◆ PROBLEM TO WORK ON:
Copy out all of the data below with no alterations.

### AVAILABLE DATA ###

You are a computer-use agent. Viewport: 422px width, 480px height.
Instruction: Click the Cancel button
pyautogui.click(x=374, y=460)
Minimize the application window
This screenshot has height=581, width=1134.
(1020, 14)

###

◆ SOLUTION TO THIS PROBLEM:
You are a computer-use agent. Viewport: 422px width, 480px height.
Instruction: Click the Cancel button
pyautogui.click(x=374, y=460)
Minimize the application window
This screenshot has height=581, width=1134.
(1020, 14)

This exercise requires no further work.